As billionaires, bankers and politicians descend on Davos for the World Economic Forum's Annual Meeting, the WEF community is now viewing environmental risks as more pressing than others such as economic and geopolitical risks.
«Climate change is the stand-out long-term risk the world faces,» the World Economic Forum said in its Global Risks Report 2020, released this week, ahead of its annual meeting in Davos from 21-24 January, themed «Stakeholders for a Cohesive and Sustainable World.»
In its long-term risk outlook, the report identifies climate action failure as the number one risk by impact and number two by likelihood in the next 10 years. For the first time since the report was launched in 2006, issues related to global warming – extreme weather, biodiversity loss, climate action failure, natural disasters and human-made environmental disasters – occupied the top five risks in terms of likelihood over the coming decade, ahead of societal, geopolitical, technological and economic concerns.
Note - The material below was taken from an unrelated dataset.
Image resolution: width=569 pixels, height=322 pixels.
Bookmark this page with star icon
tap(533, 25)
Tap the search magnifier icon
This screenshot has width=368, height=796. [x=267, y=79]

Published in conjunction with Marsh & McLennan and Zurich Insurance Group, the report gathered the views of 1,047 business, government, civil society and thought leaders on global risks. The report also noted digital risks, driven by geopolitical and economic uncertainties: unequal access, a lack of governance, and more frequent and more damaging cyberattacks. It urges governments and organizations to address the impact of specific threats and make preparations to contain the potential fallout.
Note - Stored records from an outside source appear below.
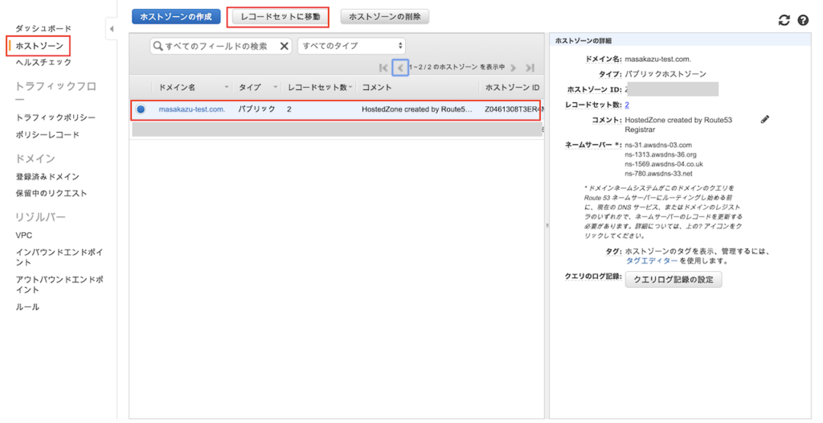Collapse the left sidebar with arrow icon
This screenshot has width=823, height=423.
pos(111,29)
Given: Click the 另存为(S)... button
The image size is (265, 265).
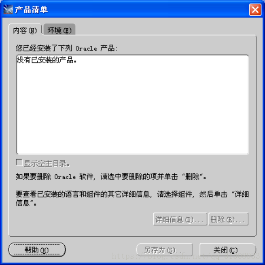Looking at the screenshot, I should click(164, 250).
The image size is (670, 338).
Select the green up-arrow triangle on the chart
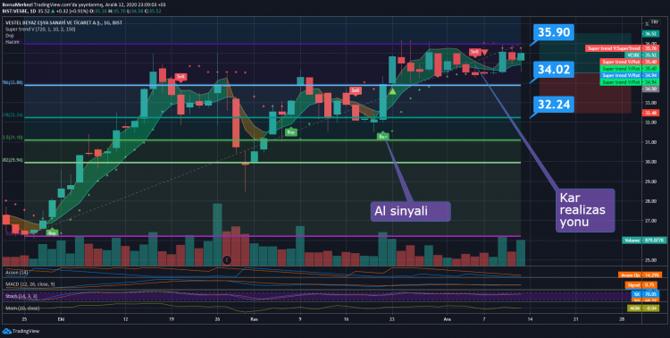[x=393, y=91]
BlackRock's Sustainability Move
Earlier this week, BlackRock founder and CEO Larry Fink said in his annual letter to CEOs that the firm, which manages nearly $7 trillion in assets as of Q3 2019, would refocus its investments and place environmental, social, and governance (ESG) concerns on par with financial returns.
«Awareness is rapidly changing, and I believe we are on the edge of a fundamental reshaping of finance. The evidence on climate risk is compelling investors to reassess core assumptions about modern finance,» Fink said in the letter.
A separate annnual letter to clients, Fink announced a number of initiatives BlackRock is adopting to place sustainability at the core of its investment approach, including removing stocks and bonds of companies that get more than 25 percent of their revenue from thermal coal production from its actively managed portfolios, and creating ESG versions of its most popular models for portfolio allocations.